### REQUIRED WORK
Using the records that follow, copy every line containing the word "computer".

[Records from a dataset]
•••••
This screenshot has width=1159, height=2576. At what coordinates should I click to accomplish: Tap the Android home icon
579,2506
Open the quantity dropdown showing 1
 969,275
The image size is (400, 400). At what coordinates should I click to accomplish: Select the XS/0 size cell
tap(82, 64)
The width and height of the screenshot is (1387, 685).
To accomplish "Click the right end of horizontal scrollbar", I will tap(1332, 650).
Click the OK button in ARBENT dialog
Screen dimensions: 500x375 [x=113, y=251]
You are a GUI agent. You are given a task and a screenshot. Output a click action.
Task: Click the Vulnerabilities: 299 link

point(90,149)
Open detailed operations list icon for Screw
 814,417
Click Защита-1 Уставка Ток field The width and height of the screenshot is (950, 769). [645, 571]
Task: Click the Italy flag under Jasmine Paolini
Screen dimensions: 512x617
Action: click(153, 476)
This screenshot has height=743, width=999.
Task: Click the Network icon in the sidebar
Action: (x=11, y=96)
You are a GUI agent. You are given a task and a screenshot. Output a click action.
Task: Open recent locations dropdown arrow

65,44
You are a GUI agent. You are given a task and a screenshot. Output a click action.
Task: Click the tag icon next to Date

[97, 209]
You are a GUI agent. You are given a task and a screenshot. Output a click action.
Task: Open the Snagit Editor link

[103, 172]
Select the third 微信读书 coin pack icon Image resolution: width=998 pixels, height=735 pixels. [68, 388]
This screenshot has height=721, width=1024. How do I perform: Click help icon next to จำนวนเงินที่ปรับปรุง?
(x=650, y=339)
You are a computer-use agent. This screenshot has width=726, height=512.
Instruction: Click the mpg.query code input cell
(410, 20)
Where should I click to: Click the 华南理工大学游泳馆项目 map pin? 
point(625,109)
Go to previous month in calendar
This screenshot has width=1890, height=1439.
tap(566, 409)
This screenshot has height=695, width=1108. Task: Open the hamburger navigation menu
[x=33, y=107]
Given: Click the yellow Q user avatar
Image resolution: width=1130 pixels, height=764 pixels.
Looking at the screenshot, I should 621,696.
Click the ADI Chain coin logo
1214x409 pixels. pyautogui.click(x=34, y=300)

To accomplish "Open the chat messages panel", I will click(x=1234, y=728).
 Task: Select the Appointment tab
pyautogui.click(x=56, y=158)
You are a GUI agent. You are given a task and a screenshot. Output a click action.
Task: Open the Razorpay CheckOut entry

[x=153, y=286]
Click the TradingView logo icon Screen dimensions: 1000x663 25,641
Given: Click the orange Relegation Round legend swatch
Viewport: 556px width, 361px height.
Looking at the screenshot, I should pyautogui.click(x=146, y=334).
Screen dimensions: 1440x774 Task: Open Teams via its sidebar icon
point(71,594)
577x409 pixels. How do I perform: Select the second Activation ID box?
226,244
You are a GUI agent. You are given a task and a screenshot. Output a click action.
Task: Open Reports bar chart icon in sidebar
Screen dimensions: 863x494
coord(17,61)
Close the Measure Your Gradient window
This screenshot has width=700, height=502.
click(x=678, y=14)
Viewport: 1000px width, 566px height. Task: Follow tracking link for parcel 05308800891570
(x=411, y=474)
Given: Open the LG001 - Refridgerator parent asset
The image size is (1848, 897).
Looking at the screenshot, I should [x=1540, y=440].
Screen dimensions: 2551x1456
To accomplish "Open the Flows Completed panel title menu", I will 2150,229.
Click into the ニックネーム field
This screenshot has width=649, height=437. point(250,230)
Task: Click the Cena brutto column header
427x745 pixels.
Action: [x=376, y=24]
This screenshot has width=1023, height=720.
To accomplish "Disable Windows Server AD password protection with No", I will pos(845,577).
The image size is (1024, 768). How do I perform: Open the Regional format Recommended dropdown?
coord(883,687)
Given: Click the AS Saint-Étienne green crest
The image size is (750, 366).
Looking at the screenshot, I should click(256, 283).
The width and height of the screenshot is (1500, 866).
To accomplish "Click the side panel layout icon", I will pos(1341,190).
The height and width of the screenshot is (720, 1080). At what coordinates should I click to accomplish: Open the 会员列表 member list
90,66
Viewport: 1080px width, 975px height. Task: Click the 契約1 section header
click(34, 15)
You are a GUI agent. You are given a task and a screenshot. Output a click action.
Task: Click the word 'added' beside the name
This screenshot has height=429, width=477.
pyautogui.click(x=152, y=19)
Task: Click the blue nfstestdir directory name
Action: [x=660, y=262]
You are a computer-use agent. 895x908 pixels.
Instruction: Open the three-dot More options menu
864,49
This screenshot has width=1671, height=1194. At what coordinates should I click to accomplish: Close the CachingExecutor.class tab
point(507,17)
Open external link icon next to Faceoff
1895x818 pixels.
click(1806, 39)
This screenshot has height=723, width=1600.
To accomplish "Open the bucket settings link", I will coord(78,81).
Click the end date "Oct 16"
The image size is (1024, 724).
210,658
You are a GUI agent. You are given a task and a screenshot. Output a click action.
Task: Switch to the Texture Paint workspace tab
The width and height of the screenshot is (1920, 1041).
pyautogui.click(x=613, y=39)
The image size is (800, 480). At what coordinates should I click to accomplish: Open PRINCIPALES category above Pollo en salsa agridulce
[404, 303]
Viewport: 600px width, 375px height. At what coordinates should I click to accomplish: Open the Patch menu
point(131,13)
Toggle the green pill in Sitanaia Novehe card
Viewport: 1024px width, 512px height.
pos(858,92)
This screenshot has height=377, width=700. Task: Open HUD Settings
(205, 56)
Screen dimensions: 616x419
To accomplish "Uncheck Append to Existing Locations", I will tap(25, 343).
•••••
### RESPONSE TO THIS EXERCISE
You are a computer-use agent. This screenshot has width=726, height=512.
You are a computer-use agent. 895x908 pixels.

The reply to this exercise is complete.